Fencing in the United States
In 1957, Maestro Piller, Magay, and other Hungarian fencers founded Pannonia Athletic Club in San Francisco for teaching and learning the art of fencing.

The Pannonia Athletic Club Saber Team with Magay took first place in the Pacific Coast Sectional Competitions in 1957 and 1959.

In 1957, 1958, and 1961, Magay won the gold medal for Individual Saber in the United States Individual Championships.

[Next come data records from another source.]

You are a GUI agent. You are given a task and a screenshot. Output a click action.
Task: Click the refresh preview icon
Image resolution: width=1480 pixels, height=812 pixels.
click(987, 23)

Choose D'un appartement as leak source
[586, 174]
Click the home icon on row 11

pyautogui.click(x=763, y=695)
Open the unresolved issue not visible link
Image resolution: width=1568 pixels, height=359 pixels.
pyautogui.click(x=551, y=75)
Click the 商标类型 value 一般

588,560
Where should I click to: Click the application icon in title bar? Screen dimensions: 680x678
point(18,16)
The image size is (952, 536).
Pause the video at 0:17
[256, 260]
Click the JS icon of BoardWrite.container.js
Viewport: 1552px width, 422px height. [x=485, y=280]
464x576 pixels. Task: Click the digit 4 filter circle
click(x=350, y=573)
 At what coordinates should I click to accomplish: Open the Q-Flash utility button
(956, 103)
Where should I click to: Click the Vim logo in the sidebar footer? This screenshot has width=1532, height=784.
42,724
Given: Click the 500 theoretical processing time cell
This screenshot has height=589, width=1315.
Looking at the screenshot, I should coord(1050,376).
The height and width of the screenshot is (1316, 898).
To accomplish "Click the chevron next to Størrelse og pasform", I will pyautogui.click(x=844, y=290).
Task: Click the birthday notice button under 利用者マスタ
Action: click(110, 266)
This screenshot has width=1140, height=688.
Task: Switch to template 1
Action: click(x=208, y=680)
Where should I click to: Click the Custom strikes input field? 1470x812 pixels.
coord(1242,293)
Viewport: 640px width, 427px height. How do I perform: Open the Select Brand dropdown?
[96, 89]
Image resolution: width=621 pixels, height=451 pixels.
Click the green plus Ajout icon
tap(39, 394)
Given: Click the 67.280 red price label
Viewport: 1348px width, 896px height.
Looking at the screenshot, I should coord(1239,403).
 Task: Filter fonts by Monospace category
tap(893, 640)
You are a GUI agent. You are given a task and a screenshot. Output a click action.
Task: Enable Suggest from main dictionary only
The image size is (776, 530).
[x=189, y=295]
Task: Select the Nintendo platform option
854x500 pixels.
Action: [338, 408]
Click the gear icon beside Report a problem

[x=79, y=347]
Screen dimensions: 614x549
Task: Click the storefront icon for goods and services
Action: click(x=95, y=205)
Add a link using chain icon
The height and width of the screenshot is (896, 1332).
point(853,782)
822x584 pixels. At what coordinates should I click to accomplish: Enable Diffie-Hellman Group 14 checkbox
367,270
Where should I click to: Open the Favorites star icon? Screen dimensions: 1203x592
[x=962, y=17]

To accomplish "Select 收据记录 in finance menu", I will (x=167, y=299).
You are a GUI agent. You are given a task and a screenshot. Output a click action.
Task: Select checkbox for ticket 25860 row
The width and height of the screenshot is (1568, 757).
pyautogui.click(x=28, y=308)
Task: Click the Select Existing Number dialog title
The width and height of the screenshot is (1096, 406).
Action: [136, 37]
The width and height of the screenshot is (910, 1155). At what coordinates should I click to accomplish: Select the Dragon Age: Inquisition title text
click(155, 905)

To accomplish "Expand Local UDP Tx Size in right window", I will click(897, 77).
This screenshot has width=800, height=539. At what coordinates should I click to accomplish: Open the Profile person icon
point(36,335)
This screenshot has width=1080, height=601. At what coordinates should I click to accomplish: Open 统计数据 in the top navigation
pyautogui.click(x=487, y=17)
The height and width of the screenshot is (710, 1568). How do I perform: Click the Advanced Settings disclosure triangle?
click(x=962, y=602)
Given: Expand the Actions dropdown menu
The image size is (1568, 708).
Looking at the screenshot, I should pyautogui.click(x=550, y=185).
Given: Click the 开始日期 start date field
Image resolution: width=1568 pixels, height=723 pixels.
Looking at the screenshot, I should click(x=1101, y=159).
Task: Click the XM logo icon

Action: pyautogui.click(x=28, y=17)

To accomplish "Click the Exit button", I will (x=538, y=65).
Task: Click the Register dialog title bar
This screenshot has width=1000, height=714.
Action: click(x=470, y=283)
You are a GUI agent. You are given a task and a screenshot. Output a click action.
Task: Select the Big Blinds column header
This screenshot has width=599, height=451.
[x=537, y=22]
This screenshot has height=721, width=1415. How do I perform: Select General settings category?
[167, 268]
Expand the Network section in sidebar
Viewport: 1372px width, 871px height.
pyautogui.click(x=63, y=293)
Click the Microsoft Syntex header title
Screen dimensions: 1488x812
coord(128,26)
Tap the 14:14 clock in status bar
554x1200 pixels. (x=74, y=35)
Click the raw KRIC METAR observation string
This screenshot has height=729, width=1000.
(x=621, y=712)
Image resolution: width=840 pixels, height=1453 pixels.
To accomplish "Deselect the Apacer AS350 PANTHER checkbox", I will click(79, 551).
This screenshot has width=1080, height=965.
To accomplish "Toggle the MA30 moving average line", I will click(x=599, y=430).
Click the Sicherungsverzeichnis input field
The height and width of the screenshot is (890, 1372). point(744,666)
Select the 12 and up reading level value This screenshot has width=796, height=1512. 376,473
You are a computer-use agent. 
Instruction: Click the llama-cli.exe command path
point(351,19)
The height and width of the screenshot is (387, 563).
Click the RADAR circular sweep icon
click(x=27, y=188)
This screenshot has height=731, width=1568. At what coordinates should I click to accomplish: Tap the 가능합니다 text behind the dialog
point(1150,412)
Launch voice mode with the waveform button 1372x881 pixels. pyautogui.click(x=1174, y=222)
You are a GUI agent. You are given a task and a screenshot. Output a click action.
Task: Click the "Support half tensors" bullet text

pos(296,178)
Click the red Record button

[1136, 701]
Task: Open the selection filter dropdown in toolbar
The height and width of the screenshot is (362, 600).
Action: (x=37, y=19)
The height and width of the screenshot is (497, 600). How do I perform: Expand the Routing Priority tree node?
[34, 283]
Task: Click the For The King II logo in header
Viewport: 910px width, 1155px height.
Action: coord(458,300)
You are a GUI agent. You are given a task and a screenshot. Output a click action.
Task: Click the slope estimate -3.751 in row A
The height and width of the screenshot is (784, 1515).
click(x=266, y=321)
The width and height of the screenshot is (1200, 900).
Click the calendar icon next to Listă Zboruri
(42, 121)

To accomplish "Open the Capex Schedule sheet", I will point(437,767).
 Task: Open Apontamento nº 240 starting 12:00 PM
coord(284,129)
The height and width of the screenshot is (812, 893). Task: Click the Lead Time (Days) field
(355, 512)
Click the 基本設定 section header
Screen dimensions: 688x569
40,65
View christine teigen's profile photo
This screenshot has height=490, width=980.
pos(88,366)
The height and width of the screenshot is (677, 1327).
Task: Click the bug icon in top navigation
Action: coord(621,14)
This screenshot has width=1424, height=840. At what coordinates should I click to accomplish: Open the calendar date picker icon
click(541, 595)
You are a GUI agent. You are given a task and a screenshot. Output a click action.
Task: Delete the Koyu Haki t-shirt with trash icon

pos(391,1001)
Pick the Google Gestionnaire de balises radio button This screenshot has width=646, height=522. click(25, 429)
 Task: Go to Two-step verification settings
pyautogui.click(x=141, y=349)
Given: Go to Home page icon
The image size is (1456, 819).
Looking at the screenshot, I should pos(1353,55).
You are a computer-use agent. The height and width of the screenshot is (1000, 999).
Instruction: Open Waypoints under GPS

In 1958, György Piller became the fencing master of the University of California at Berkeley, and Dániel Magay joined the intercollegiate fencing team while continuing his education in engineering.  This combination of fencing power virtually skyrocketed Cal Berkeley to the top of local intercollegiate competition.  The University of California 1959 Cal Blue and Gold Yearbook stated:  “Cal's Fencing Team, coached by famed Hungarian Master George Piller, enjoyed a successful 1958-59 The Bears beat Stanford, San Jose State, SF State, University of Arizona, and the Air Force Academy to emerge as champions of the Western Intercollegiate Fencing Conference. This feat earned them five first-place trophies.” (University of California 1959:262).

After the death of Maestro György Piller in 1960, Magay arranged for his old Maestro Ferenc Marki to come from Brazil and take over the stewardship of the Pannonia Athletic Club. As a result, the Pannonia Athletic Club victories in team saber continued with Magay in 1961, 1962, 1963, 1964, 1965, and 1966.

After this period, Magay put down his saber and pursued his chosen field of the science of chemistry.

References

Notes
*Cohen, Richard (2002). "By the Sword:  A History of Gladiators, Musketeers, Samurai, Swashbucklers, and Olympic Champions."  New York:  The Modern Library. . .
*University of California (1958). "Blue and Gold Yearbook for 1958."  Berkeley:  University of California Press. 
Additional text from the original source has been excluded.